Monday, March 19, 2018

Engagement Doesn't Often Mean Effectiveness

A few weeks ago I asked a group of teachers to describe a lesson where technology was used effectively to impact learning. After some thinking, one of the teachers described a lesson where students were using Google Maps to take a tour of different parts of the world. They were to visit some predetermined places, go into street view and answer a few questions. The teacher finished the story by saying the students were really engaged, the most he had ever seen them.

I ask this question a lot when I work with teachers on effective technology integration. And every time I do I hear lessons described just like this teacher. And they always end the same way.

The students were really engaged. 

Then I always ask, but was the lesson effective? And if you think it was how do you know? 

This question seems to stump many educators.

When I work with Principals on walk-throughs I hear the same thing over and over. If students are engaged, the lesson must be effective. But effectiveness doesn’t mean that what we teach is effective, especially in the case of technology. Just because we see technology being used, and students highly-engaged, doesn’t at all mean the lesson is effective.

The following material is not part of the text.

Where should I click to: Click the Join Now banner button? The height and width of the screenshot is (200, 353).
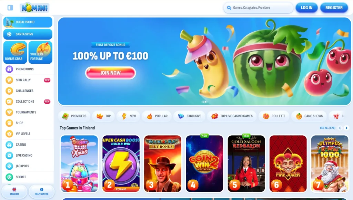111,73
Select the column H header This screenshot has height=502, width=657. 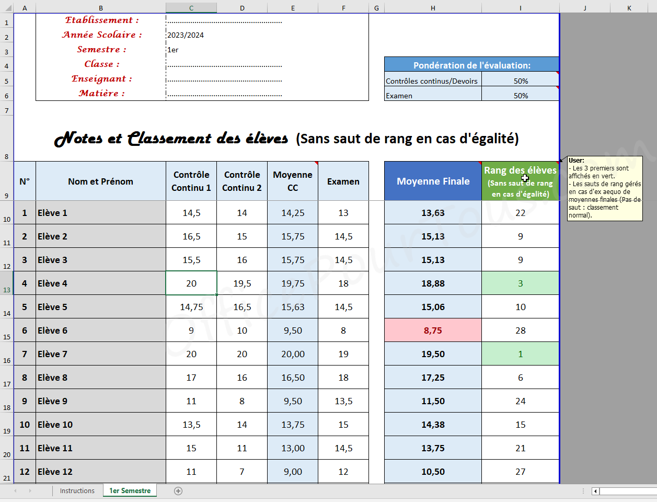pyautogui.click(x=433, y=8)
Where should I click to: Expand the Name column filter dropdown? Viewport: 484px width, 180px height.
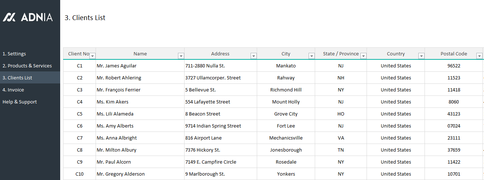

In order for a lesson that utilizes technology to be effective, meaning that students actually learned and retained knowledge, then technology has to fade to the background and just be the tools that are used for students to collaborate, or share their work with a global audience or create new knowledge or new products. Effective lessons that utilize technology are those where there are not only clear outcomes for what students are to be learning but clear understanding of where students are in that learning and where the teacher is in their teaching.

When looking at the effectiveness of a lesson we have to turn to what is research-proven to work. Using the research of John Hattie and his Visible Learning “meta-meta analysis” of over 50,000 individual studies of factors that affect student achievement as a guide, we can find clear methods that can help educators to not only create engaging but effective lessons.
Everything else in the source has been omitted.